▶ [WHAT YOU NEED TO DO]: Determine how many lines of this material contain "Open". Give only the number.

───── INPUT

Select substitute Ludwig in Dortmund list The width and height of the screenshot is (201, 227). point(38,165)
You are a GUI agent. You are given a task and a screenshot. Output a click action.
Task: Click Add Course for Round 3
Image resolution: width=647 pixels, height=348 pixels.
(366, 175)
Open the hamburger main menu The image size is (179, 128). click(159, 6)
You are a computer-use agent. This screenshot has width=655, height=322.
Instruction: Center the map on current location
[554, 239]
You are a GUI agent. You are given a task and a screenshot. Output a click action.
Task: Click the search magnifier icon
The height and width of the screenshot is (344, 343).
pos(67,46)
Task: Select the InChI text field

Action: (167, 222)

──────────
───── INPUT

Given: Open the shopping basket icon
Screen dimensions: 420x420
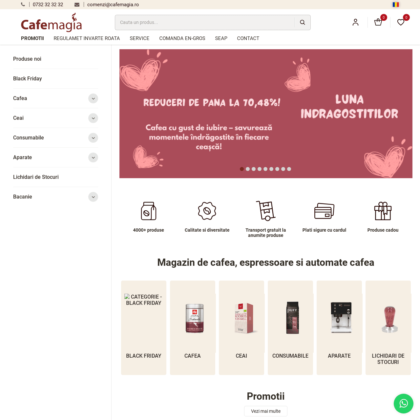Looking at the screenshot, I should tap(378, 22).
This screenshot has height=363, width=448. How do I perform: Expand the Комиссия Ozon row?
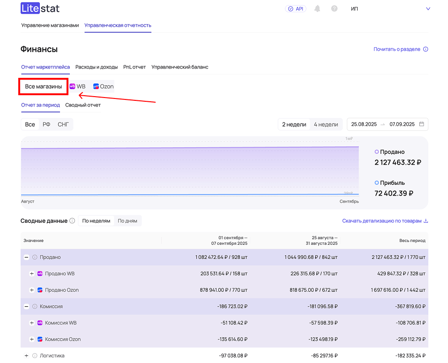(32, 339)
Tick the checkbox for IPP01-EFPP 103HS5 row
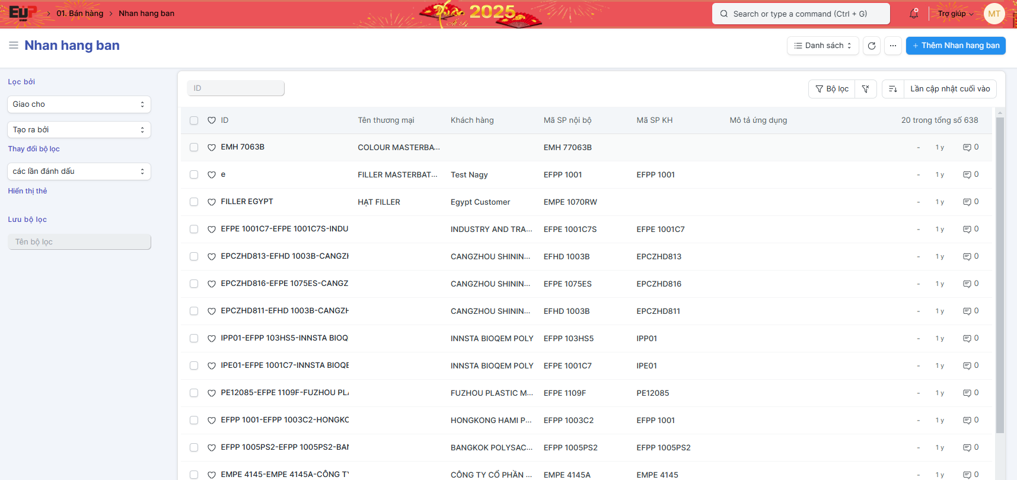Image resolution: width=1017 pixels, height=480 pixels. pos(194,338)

──────────

▶ [EXERCISE RESPONSE]: 2